━━ QUOTED TEXT

# How to get the clutch off



## wiretwister (Jun 1, 2008)

Iam working on a ryobi bc30 string trimmer, it is the homelite style engine. My problem is getting the clutch off, I successfully did this several years ago on a homelite with an allen wrench, but can't seem to make it work with this one. Is it right or left thread, and what is the proper tool and method?:freak:


----------



## hankster (Jan 1, 1998)

You talking about the clutch or the clutch drum?


----------



## wiretwister (Jun 1, 2008)

I'm talking about the part thats keeping me from getting the engine out of the plastic housing so I can change the ignition coil. I guess that would be the drum, it's the part that the drive shaft fits into.


----------



## hankster (Jan 1, 1998)

Use a long shaft T20 torx bit (some of the older models used a T15).... as long as you didn't monkey up the screw already


----------



## wiretwister (Jun 1, 2008)

Thanks for the reply! Is it left or right handed threads?


----------



## hankster (Jan 1, 1998)

Right hand threads.


----------



## Drongo (Jan 16, 2010)

*.. and what about these clutch plates?*



hankster said:


> Use a long shaft T20 torx bit (some of the older models used a T15).... as long as you didn't monkey up the screw already



Hello there, I'm doing the same job on a Ryobi RY70103 30cc 

Fighting off the usual instinct to use brute force and the nearest-fitting hex key or driver bit, I invested in a set of torx bits and got the clutch apart without "monkeying up" the screw, thanks. Now I plan to live long enough to get my moneysworth out of the tools.

━━━━
━━ LISTING

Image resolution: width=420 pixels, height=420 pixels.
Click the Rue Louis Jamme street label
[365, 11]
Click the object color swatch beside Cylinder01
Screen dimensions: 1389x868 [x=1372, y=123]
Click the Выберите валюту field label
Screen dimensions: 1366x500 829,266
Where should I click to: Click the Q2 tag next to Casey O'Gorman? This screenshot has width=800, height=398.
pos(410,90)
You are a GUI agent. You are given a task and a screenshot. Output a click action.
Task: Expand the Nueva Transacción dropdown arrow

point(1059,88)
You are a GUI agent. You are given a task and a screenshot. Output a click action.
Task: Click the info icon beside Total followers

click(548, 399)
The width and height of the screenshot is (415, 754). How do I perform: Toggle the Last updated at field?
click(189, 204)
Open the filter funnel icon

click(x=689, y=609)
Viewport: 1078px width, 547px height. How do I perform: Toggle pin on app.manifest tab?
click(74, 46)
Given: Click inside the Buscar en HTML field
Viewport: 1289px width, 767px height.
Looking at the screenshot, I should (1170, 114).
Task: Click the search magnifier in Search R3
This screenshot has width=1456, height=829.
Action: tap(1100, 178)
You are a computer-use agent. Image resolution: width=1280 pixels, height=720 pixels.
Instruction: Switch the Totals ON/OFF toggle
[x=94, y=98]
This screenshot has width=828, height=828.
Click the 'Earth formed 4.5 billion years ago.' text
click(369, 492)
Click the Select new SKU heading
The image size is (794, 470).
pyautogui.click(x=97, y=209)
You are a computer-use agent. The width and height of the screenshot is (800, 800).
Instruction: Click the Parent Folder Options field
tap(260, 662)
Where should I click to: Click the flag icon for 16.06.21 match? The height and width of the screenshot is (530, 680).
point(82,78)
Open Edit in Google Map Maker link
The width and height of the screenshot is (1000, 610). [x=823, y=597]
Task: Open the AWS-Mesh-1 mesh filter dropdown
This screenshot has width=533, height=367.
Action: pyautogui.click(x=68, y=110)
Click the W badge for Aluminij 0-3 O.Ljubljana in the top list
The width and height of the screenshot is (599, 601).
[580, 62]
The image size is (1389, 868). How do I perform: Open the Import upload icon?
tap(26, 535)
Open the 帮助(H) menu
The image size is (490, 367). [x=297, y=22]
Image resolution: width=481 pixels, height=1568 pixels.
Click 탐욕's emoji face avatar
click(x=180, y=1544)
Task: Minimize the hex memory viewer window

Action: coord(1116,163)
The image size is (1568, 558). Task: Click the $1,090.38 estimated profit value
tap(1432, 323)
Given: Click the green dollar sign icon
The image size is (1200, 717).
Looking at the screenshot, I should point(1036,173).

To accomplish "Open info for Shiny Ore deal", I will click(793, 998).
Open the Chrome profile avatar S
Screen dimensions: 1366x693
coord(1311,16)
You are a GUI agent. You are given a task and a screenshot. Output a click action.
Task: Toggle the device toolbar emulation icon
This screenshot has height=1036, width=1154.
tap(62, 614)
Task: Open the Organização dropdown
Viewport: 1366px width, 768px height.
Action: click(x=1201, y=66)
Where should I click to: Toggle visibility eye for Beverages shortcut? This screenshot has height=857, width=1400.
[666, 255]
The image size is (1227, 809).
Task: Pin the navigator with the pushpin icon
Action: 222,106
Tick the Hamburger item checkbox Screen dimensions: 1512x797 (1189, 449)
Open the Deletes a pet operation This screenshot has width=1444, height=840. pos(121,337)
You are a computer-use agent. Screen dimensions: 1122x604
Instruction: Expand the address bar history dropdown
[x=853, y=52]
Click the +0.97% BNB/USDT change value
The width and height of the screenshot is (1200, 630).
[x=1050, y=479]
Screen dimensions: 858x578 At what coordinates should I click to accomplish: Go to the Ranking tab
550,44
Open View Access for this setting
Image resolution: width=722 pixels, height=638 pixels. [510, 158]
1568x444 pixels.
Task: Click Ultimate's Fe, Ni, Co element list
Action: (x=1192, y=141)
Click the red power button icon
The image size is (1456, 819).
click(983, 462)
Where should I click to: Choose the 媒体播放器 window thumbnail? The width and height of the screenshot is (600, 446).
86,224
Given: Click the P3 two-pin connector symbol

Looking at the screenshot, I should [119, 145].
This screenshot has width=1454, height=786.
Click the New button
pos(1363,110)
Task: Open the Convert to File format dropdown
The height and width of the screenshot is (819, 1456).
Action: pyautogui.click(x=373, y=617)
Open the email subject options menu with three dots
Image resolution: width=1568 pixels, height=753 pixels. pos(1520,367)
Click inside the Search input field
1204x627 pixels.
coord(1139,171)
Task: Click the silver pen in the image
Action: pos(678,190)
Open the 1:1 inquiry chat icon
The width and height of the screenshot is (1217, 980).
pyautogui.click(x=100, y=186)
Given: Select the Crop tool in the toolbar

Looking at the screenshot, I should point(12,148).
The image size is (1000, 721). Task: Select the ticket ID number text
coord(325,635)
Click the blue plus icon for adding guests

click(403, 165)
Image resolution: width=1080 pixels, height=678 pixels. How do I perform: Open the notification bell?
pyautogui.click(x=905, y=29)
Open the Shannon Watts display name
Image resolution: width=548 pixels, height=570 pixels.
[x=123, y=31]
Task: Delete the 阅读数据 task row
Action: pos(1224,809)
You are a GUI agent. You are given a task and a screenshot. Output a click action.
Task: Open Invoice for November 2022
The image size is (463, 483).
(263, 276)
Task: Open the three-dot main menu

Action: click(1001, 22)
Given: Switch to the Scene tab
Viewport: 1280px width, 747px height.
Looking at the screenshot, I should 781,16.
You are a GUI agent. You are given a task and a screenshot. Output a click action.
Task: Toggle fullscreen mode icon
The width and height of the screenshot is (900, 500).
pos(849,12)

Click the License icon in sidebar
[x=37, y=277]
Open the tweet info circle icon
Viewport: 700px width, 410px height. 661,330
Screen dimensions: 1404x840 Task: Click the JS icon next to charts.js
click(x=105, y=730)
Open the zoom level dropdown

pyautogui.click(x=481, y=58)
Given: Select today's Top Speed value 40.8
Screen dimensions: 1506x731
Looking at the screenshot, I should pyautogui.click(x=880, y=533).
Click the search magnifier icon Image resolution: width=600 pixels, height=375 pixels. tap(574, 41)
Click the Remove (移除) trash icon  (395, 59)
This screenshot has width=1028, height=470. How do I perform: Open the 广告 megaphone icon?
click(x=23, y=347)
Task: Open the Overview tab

━━━━

DIRECTIVES ::
- A) Retype the clutch removal thread word for word, beginning at the words "Fighting off the" and stopping after "of the tools.".
- B) According to the clutch removal thread, does the clutch screw have left-hand or right-hand threads?
- C) Summarize the clutch removal thread in two sentences.
The records aren't needed here.

RESULTS FOR EACH TASK ::
- A)
Fighting off the usual instinct to use brute force and the nearest-fitting hex key or driver bit, I invested in a set of torx bits and got the clutch apart without "monkeying up" the screw, thanks. Now I plan to live long enough to get my moneysworth out of the tools.

- B) Right-hand threads.

- C) A user working on a Ryobi BC30 string trimmer asks how to get the clutch drum off so the engine can come out of the plastic housing to change the ignition coil. The reply is to use a long-shaft T20 torx bit (T15 on some older models) on the right-hand-threaded screw, and a later poster working on a Ryobi RY70103 reports getting the clutch apart with torx bits without damaging the screw.